Masih menunggu satu hidangan lagi sebelum kami mulai makan.


Seraya menenangkan perut yang kekenyangan, kami memerhatikan tamu-tamu lain yang masih sibuk berfoto grup di taman, di meja makan, dan di lobi. Keberisikan sudah berkurang alasannya sudah banyak meja yang kosong. Kamipun merasa sudah waktunya pulang. Namun sebelum menuju pintu keluar, kami berjalan-jalan dulu ke lantai dua.

Baru hingga lift, kami sudah terkesima alasannya interiornya yang bling bling. Keluar dari lift, kami disambut serambi dengan tegel bermotif klasik yang mengantarkan kami ke ruang makan dengan meja-meja panjang dan beberapa set sofa. Ruangan lantai dua ini tampak lebih glamor dan cocok untuk pertemuan-pertemuan resmi. Ada pula beberapa ruangan makan yang lebih tertutup, salah satunya dinamakan Ruang Kebaya. Sebuah ruangan di bab depan berdindingkan kaca, sehingga terang melihat ke jalan raya. Di siang hari ruangan itu niscaya panas sekali, tapi ada tirai yang sanggup ditutup untuk melawan sinar matahari. Semua ruangan, termasuk kamar kecil, didesain dengan rapi, elegan, dan banyak sentuhan tradisional Jawa atau Peranakan Cina. Elemen dekorasi banyak terdiri dari piring keramik di dinding, cermin besar dan kecil berbingkai kayu ukiran, hingga pembatas ruangan mirip gebyok.
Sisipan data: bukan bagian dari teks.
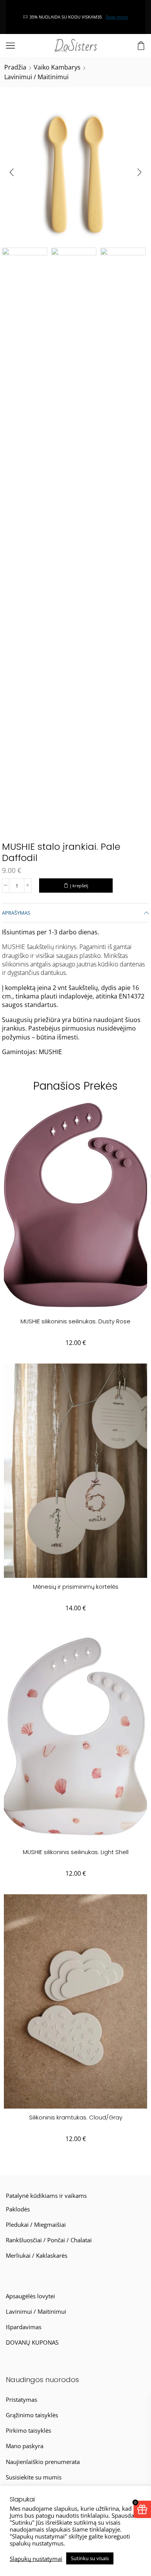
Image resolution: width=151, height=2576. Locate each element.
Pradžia (15, 67)
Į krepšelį (79, 885)
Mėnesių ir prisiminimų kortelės (75, 1587)
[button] (11, 172)
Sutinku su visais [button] (90, 2558)
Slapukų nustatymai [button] (36, 2558)
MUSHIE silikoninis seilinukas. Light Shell (76, 1852)
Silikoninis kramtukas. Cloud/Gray (75, 2117)
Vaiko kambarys (57, 67)
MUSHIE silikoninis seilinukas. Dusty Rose (75, 1321)
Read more (92, 17)
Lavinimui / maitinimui (36, 77)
Lift bling bling dan tangga yang agak tersembunyi.

Tegel yang manis.


Sebagian ruang bersofa.


Salah satu ruang makan yang tertutup.

Ladies restroom di lantai dua.

Terus terang, sulit bagi saya untuk tidak membanding-bandingkan Plataran Menteng dengan Tugu Kunstkring Paleis, restoran kuliner Indonesia favorit saya yang merangkap galeri seni dan juga berlokasi di Menteng. Walaupun saya masih lebih menyukai Kunstkring alasannya totalitasnya dalam aneka macam hal (artistik, budaya, imajinasi, dan konsep), secara keseluruhan saya cukup menyukai Plataran Menteng, terutama alasannya desain arsitektur dan kelezatan makanannya. 

Apakah saya akan mengulangi makan di Plataran Menteng? Kalau lagi ada rezeki nomplok, mungkin okelah. Untuk Rp400-600.000 berdua, saya masih akan berpikir-pikir lagi kalau peristiwanya tidak terlalu istimewa.


Kamu sendiri, punya restoran Indonesia yang ingin diceritakan?